- [Task requirements]: Each line from the one containing "This screenshot has" to the end of the entries below is to be set down exactly; the pictures are not.

- [Dataset]:
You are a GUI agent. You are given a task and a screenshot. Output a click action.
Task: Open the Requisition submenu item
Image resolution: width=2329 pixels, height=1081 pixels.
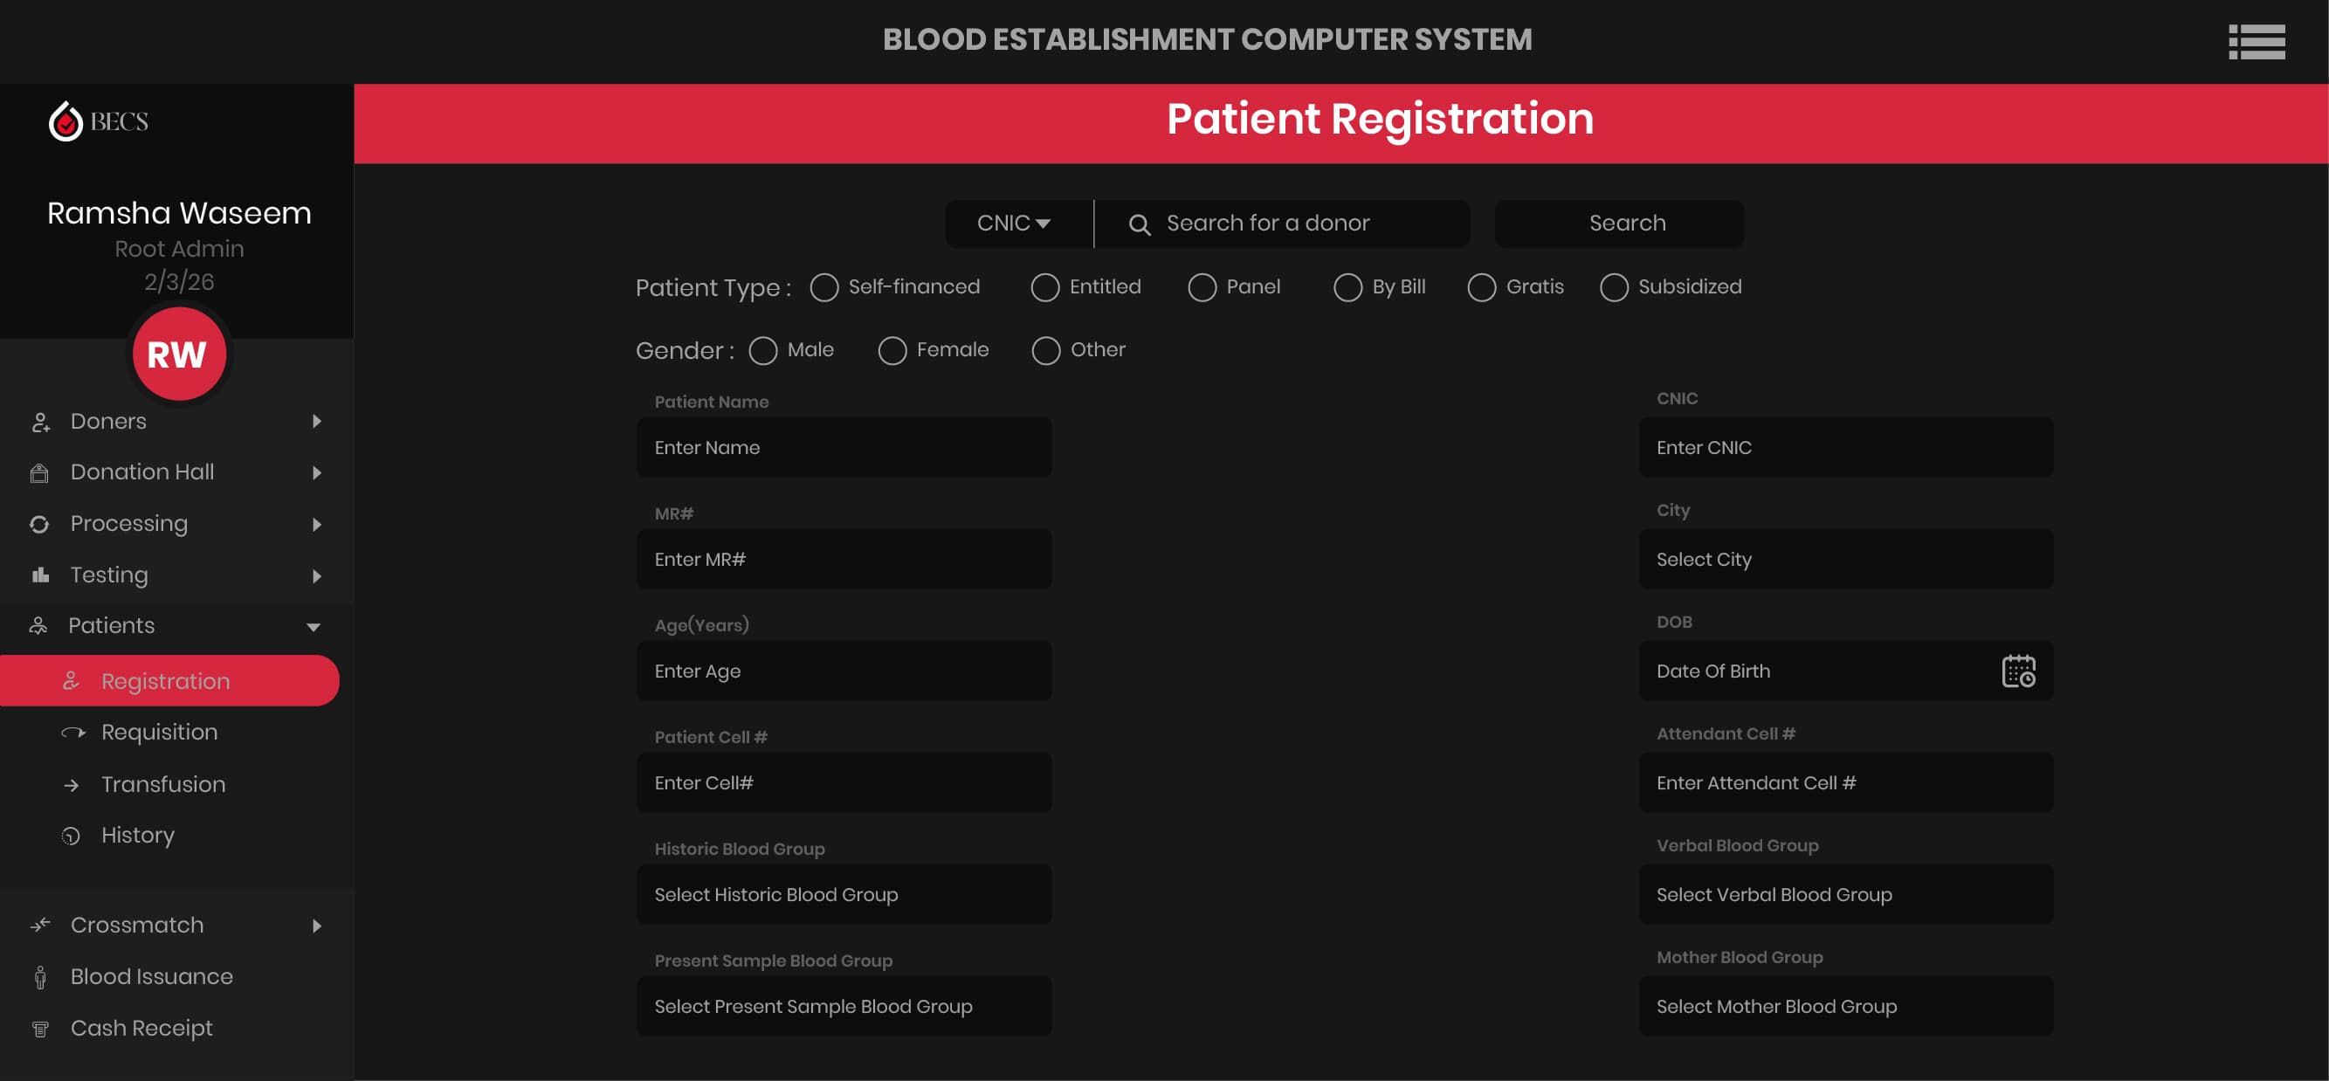click(159, 732)
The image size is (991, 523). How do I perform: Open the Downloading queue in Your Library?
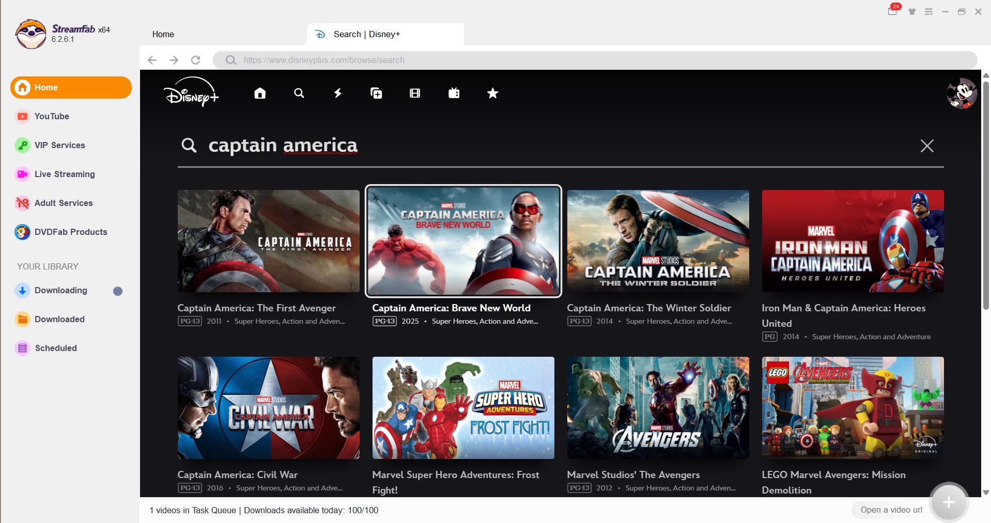60,290
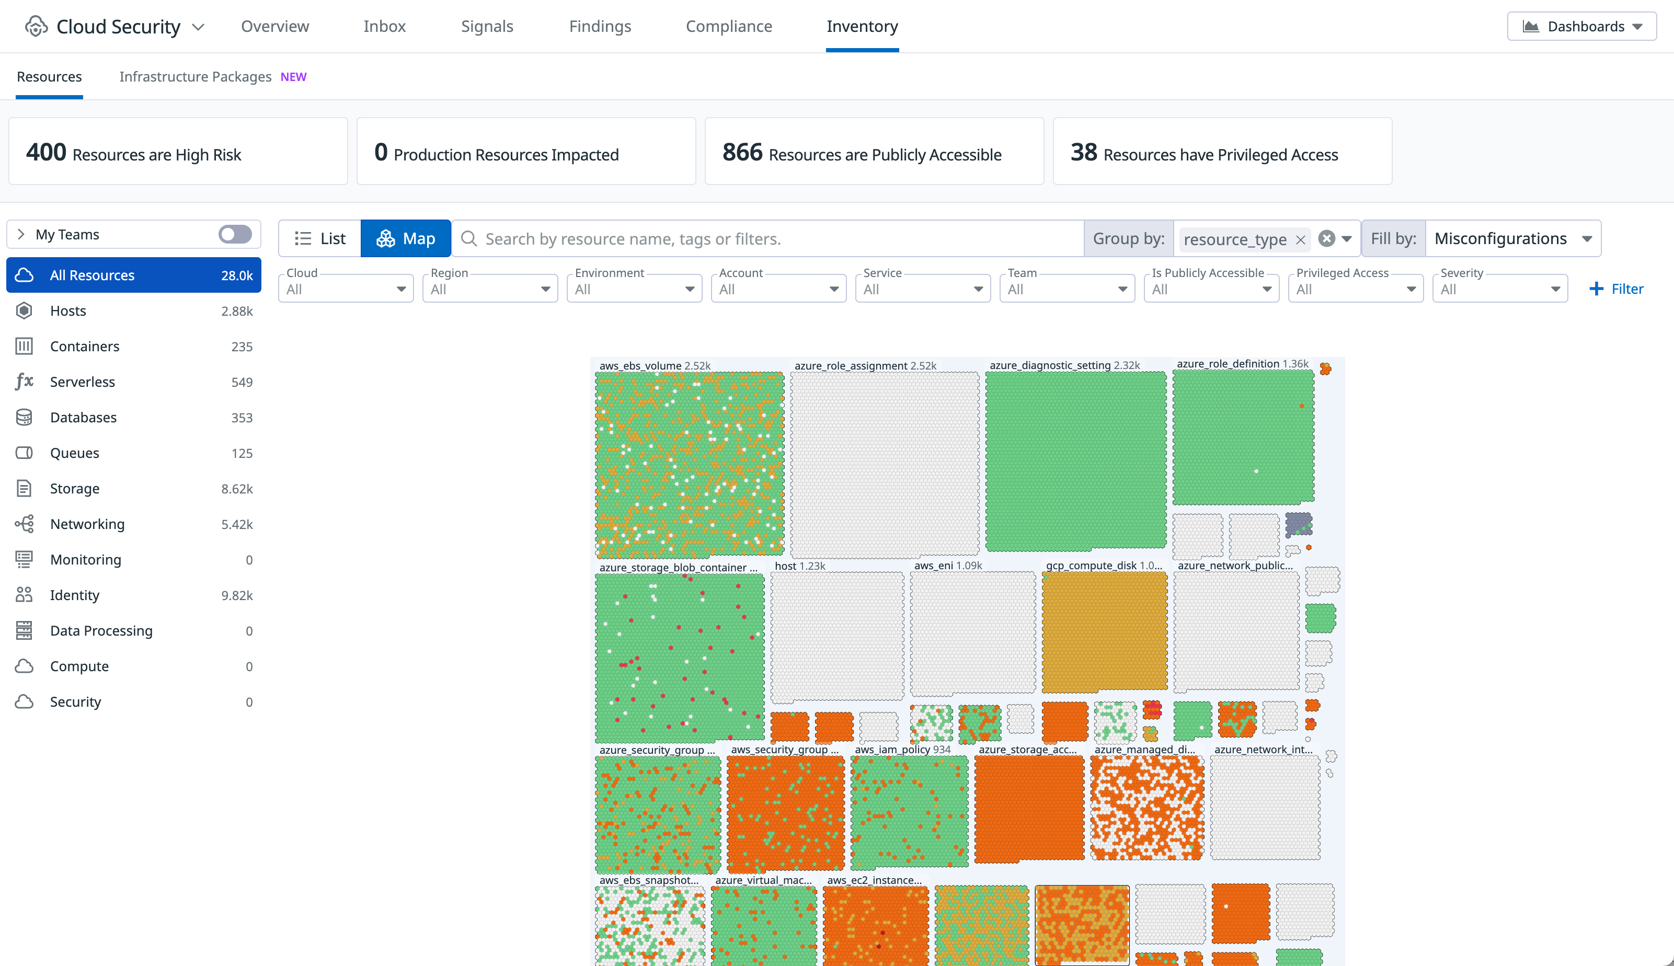
Task: Switch to Map view
Action: tap(405, 239)
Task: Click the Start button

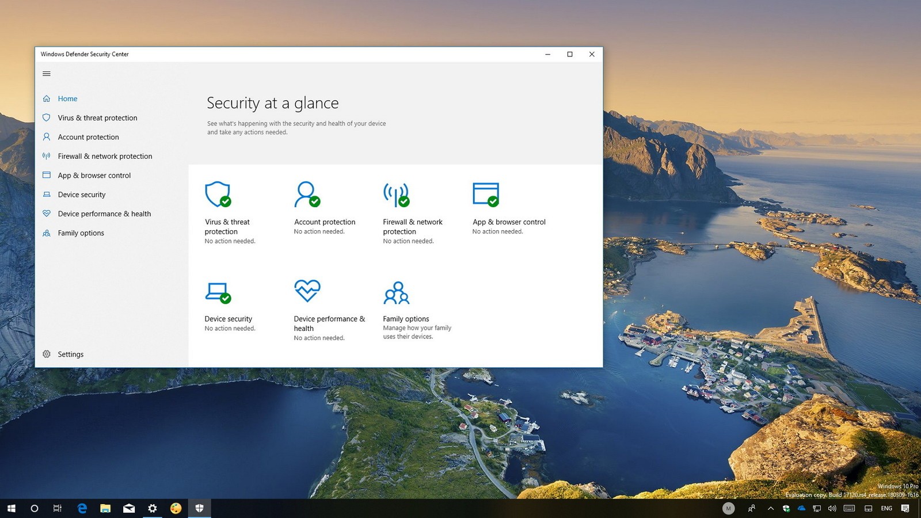Action: (11, 508)
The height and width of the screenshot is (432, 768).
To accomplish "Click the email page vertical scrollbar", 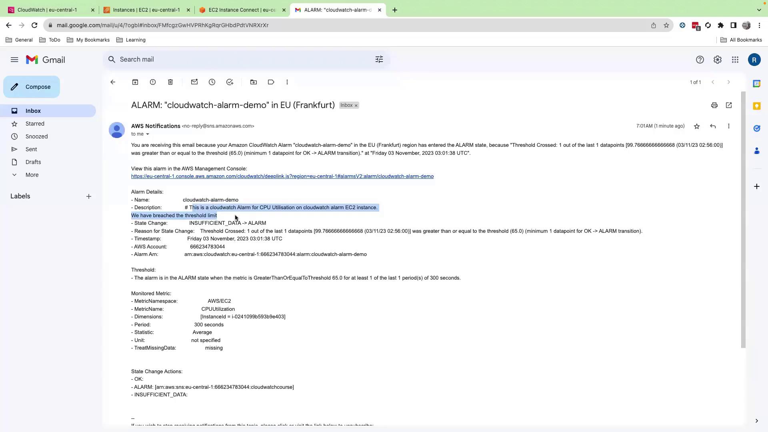I will click(743, 220).
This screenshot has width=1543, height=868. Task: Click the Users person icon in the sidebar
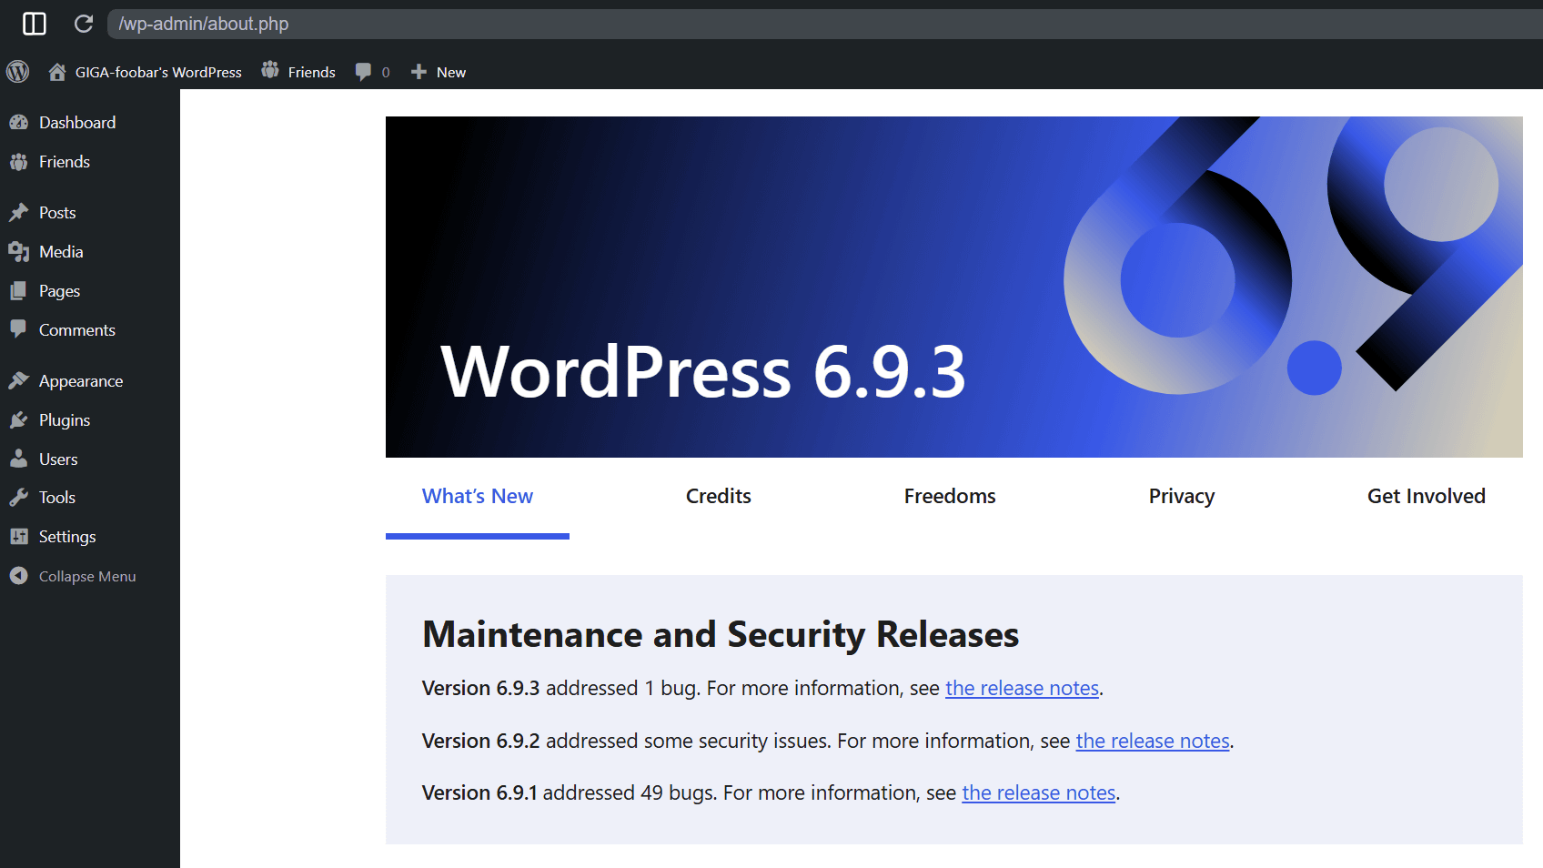(x=19, y=459)
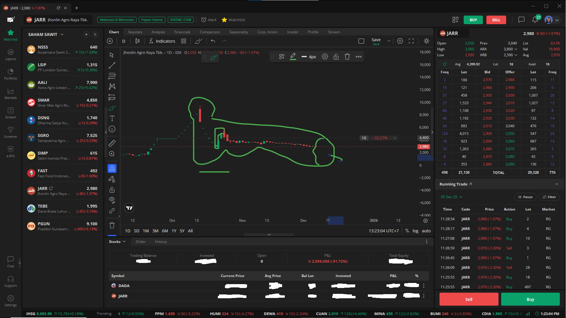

- [Exercise answer]:
This screenshot has width=1543, height=868. Task: Click the Users person icon in the sidebar
(x=19, y=459)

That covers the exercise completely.